• _ФРАГМЕНТ ДОКУМЕНТА_

################

Что надоумило гоминид разглядеть в своих отщепах силуэты животных — вопрос другой (Э.Е.Фрадкин склонялся к эстетическим побуждениям, что неубедительно — откуда они взялись?). У гоминид издавна бытовала анималистическая мифология (см. Гл. II, 3), так что животные занимали видное место не только в их практической, но и культурной жизни. Видимо, запрограммированность на животных в последнем качестве позволила гоминидам на досуге усмотреть в отщепах анималистические фигурки, после чего те перешли в разряд предметных форм древнейшей мифологии. Эстетическое же отношение к этим изобразительным формам развилось вторично как нюанс священных чувств к культовым предметам, откуда у людей до сих пор циркулируют в общем точные представления о «священном искусстве». Лишь с разрастанием свободного времени, уже в цивилизованную эпоху, занятия искусством стали эстетической самоцелью, хотя по-прежнему базируются на малопонятных священных чувствах прекрасного. В свете религиозного происхождения искусства природа подобных чувств проясняется. Занимаясь религиозным искусством, гоминиды получили в правом полушарии головного мозга набор рефлексов, квалифицируемых современными людьми как святые чувства прекрасного. С развитием светского искусства эти рефлексы выплеснулись за рамки религиозной сферы и стали непонятны в смысле своего происхождения. То же относится к чувствам прекрасного в сфере кино, театра, музыкальной культуры: они все ведут происхождение от рефлексов, задействованных в древних ритуалах (см. выше), а потому в светской жизни кажутся уже свалившимися с неба, но здесь мы, видимо, преувеличиваем — видимо, эти чувства родились в «танцах дождя» и «карнавалах».

Происхождение пластического искусства, в свете открытий и соображений Э.Е.Фрадкина, представляется в общем понятным: источник —технология. Но с графическим искусством ситуация сложнее. Примитивные графические образы животных зафиксированы уже в мустье[150]. Это все те же персонажи анималистической мифологии франко-кантабрийского типа: лошадь в Пронятине на Украине (Вюрм II А, 78-67 тысяч лет назад), олень в Молодове I на Украине (слой 2, Вюрм II А, но культура несколько более поздняя, нежели в Пронятине) и медведь в Чокурче II в Крыму (Вюрм II Дюрнтен, 67-59 тысяч лет назад). Понятно, что мустьерские художники переносили в графику образы кремневой пластики, но как они изобрели само графическое искусство?

################

• _ВЫПОЛНИТЕ ЗАДАНИЯ_
1) Какое животное, согласно фрагменту документа, изображено в Чокурче II в Крыму?
2) Выпишите из записей все строки, в которых встречается слово «dimensions».

Строки данных:
################

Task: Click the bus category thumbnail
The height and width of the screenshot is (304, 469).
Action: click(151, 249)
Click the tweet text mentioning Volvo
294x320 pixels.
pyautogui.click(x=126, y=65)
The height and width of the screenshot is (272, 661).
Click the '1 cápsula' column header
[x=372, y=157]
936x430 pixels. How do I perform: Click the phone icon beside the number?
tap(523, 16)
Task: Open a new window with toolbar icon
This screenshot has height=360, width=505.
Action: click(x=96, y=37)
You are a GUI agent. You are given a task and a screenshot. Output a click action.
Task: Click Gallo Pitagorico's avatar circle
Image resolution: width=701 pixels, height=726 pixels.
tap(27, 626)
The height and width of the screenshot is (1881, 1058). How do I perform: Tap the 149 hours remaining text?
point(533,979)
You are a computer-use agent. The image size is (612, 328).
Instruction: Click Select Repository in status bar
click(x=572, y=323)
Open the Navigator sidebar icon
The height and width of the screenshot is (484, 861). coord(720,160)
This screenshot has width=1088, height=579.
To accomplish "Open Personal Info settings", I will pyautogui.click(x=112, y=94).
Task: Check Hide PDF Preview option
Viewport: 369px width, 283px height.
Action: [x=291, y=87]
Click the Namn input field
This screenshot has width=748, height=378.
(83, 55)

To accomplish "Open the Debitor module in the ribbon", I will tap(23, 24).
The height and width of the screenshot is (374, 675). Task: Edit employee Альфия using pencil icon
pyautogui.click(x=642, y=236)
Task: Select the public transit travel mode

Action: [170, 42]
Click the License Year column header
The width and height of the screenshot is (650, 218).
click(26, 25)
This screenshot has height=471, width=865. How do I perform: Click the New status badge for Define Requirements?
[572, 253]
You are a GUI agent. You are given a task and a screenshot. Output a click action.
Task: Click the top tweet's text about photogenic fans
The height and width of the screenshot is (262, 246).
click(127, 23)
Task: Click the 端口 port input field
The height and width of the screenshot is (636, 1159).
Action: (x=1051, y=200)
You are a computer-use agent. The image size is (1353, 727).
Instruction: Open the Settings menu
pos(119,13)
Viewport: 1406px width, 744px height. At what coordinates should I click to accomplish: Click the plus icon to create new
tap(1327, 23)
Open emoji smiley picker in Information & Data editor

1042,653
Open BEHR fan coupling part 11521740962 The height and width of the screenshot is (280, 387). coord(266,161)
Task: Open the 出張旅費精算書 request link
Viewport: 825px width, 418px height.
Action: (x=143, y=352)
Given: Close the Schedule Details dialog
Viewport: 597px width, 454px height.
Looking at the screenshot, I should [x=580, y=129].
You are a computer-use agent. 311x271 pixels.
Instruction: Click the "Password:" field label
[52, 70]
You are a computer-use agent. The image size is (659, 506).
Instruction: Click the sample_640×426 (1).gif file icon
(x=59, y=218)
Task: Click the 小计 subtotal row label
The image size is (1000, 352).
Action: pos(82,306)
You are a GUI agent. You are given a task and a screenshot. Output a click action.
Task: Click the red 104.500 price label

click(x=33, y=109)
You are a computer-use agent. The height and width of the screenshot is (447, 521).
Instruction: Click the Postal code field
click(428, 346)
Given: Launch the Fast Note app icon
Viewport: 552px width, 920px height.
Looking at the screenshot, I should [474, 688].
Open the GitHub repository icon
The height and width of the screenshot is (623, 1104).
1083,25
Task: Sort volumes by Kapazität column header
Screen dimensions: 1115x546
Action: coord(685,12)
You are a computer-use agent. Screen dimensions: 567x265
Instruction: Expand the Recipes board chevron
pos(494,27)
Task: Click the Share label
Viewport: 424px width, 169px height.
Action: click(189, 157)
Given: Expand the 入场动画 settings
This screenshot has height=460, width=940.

################

• _ОТВЕТЫ К ЗАДАНИЯМ_
1) В Чокурче II в Крыму изображен медведь.

2)
Screen dimensions: 1115x546
You are a computer-use agent. Screen dimensions: 567x265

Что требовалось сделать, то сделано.